Trump’s handling of immigration has been economically and socially destructive (but politically popular)
If Trump’s success at deterring immigration has brought him little contentment, it has brought his country little discernible benefit.
The slowdown in new arrivals is hurting the US economy. Compared to native-born workers, immigrants are more willing to relocate to US communities that have labor shortages, or to enter industries suffering from chronic shortfalls of workers, such as construction, food processing, and childcare. The mass entrance of migrants into the US during the Biden administration therefore helped to mitigate supply chain disruptions and reduce inflationary pressures in key sectors.
This immigration surge was also immensely beneficial for economic growth and the national debt. America has an aging population. As a result, we need immigrants to sustain the growth of our workforce and shore up funding for Medicare and Social Security. Partly for these reasons, the Biden-era surge in immigration increased America’s projected economic growth over the coming decade by upwards of $8.9 trillion, while reducing its expected federal deficits by $900 billion, according to an analysis from the Dallas Federal Reserve.
Trump’s successful deterrence of immigration threatens to reverse these gains, slowing growth and exacerbating labor shortages in construction, agriculture, and other key industries. According to Deutsche Bank, the collapse of immigration under Trump “represents a far more sustained negative supply shock for the economy than tariffs.”

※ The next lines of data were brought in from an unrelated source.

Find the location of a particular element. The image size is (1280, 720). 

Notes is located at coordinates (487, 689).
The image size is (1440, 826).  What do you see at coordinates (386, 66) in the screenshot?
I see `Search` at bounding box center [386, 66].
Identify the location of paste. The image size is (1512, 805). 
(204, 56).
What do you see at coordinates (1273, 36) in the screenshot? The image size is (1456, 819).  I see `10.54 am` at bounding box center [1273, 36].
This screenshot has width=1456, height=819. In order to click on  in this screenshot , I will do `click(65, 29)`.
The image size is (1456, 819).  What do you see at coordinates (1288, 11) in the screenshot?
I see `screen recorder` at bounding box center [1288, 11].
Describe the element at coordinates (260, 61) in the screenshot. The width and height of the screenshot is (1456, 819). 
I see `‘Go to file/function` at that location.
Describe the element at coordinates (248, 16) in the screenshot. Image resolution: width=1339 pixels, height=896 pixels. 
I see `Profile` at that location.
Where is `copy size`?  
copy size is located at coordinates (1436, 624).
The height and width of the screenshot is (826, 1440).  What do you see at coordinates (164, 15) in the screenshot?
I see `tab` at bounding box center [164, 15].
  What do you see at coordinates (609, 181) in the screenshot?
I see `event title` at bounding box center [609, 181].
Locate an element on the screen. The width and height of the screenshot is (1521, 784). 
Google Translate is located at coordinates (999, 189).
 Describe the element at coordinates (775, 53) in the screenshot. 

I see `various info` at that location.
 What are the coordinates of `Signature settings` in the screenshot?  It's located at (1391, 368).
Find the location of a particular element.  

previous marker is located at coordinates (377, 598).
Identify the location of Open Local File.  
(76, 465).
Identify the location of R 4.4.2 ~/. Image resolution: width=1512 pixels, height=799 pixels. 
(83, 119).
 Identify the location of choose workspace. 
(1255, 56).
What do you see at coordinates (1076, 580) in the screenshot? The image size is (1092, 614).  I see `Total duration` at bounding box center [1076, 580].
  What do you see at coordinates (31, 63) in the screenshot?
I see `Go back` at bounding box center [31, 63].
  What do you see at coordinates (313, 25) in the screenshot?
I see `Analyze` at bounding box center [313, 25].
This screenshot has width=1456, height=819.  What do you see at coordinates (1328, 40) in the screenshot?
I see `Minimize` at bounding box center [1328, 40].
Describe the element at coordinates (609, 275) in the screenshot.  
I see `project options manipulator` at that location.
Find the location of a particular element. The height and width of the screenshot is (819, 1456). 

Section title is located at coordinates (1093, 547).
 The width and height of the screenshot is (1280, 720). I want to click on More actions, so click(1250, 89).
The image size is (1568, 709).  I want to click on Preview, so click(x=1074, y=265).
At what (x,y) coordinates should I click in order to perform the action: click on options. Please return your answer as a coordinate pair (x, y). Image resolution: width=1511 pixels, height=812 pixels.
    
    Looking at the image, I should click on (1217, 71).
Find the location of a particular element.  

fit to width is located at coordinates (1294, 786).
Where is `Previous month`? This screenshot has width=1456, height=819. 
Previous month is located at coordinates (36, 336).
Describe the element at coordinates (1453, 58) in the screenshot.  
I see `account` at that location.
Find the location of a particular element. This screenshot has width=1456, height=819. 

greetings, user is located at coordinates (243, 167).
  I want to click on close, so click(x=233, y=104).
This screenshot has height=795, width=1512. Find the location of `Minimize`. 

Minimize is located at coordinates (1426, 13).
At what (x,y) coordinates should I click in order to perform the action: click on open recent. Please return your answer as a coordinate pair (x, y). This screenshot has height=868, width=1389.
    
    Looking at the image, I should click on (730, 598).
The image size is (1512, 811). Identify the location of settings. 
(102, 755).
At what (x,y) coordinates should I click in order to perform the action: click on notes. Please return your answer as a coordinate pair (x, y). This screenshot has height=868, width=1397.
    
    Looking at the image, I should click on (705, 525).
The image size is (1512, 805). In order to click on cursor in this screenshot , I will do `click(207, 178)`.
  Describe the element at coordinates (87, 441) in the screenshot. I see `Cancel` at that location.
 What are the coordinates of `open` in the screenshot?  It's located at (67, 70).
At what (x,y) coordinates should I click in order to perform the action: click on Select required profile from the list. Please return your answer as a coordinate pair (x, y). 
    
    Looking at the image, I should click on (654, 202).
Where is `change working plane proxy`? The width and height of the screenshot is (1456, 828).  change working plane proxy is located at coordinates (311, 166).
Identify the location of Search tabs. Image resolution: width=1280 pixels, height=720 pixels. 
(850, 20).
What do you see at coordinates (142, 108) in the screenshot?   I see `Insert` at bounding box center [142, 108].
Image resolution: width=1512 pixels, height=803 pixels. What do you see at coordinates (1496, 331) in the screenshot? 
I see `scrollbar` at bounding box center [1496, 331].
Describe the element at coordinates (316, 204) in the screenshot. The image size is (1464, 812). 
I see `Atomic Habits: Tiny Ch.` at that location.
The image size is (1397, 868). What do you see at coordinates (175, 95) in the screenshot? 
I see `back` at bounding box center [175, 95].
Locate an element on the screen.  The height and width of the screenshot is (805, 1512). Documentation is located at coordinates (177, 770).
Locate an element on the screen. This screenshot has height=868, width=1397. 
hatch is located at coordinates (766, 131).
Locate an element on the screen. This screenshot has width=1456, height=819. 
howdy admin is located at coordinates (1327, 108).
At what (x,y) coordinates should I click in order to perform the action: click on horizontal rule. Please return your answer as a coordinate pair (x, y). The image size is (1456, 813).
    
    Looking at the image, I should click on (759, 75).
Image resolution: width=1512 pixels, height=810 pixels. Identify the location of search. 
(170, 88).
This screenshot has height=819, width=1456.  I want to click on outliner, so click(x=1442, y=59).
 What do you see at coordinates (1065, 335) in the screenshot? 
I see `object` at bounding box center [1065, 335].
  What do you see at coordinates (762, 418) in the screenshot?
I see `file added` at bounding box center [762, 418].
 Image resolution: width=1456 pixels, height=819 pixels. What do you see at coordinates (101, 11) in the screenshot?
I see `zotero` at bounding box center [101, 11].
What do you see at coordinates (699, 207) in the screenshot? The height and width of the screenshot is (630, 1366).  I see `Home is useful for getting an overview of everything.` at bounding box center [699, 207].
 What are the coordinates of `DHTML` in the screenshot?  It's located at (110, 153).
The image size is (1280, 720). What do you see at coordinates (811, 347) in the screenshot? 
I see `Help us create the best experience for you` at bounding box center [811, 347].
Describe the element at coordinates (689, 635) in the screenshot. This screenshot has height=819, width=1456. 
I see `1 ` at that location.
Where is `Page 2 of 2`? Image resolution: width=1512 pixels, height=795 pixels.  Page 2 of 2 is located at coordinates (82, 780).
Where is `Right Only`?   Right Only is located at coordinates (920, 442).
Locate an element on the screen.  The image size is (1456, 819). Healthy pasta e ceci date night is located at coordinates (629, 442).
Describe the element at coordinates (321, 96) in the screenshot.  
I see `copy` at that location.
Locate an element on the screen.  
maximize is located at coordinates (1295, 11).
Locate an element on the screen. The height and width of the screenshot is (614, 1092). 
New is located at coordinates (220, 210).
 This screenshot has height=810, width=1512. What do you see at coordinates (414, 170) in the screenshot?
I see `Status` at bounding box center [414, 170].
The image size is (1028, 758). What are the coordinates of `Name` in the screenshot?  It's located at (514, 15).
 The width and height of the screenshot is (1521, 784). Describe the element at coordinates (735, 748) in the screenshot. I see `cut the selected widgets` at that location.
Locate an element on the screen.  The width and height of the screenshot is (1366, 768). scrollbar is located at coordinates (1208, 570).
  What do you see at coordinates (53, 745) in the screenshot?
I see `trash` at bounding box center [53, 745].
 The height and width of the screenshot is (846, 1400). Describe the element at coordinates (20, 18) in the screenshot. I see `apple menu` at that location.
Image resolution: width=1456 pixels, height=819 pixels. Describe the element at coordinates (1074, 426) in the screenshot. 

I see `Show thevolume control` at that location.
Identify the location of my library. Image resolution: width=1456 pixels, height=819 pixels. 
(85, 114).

Although immigration restriction is bad for the economy, many have argued that it’s beneficial for political stability and social peace. After all, large surges of immigration tend to induce nativist backlashes. And Biden’s failure to avert a historically large jump in migration plausibly helped Trump return to the White House.
For the moment, however, the collapse in border crossings appears to be increasing social tension and political unrest. The migration slowdown has translated into lower deportation figures, which has led the administration to embrace radical enforcement tactics, which have predictably sown mass protest and clashes between civilians and agents of the state.
We are therefore getting all the economic harms of immigration restriction, without its theoretical benefits for social harmony.
Yet the destructiveness of Trump’s policy is unlikely to trouble the president until it disconcerts his coalition. And for now, the White House is facing little political blowback. A CBS News/YouGov poll released last week found that 54 percent of Americans approve of Trump’s handling of deportations, while his overall approval rating has crept up by more than 2 points over the past month.